* TO DO:
Identify each line in the entries below that contains the string "pyautogui", and copy those lines out in full.

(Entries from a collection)
★ ★ ★

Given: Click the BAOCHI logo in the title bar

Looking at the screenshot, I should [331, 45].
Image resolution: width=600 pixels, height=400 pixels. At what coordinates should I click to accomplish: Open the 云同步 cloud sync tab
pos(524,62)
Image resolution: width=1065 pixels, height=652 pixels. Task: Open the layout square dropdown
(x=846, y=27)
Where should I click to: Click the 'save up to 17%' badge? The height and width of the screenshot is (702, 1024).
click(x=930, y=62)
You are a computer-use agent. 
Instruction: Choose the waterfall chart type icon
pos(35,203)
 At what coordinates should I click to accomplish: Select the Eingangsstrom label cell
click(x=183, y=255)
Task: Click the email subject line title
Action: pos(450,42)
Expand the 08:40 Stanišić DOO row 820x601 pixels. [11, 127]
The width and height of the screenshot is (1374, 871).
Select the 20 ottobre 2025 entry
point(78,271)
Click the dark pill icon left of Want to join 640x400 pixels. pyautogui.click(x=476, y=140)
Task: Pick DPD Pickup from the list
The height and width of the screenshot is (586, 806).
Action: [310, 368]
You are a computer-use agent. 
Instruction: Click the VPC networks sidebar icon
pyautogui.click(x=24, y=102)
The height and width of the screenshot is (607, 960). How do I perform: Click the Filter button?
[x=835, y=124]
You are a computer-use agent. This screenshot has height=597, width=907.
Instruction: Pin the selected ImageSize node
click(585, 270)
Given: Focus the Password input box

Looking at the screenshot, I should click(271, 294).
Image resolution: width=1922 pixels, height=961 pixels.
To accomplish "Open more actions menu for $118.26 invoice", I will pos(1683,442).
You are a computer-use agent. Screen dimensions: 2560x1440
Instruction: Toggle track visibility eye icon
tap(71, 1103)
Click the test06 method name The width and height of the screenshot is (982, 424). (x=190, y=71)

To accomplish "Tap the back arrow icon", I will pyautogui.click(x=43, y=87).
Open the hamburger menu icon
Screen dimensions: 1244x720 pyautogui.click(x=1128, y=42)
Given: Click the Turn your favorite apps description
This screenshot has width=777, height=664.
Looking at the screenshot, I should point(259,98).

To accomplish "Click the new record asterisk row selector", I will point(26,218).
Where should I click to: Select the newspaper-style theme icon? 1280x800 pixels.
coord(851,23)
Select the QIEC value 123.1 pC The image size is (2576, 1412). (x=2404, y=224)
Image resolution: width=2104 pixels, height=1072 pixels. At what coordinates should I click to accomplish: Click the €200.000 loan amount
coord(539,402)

★ ★ ★

* SOLUTION TO THIS TASK:
Click the dark pill icon left of Want to join 640x400 pixels. pyautogui.click(x=476, y=140)
pyautogui.click(x=24, y=102)
To accomplish "Tap the back arrow icon", I will pyautogui.click(x=43, y=87).
Screen dimensions: 1244x720 pyautogui.click(x=1128, y=42)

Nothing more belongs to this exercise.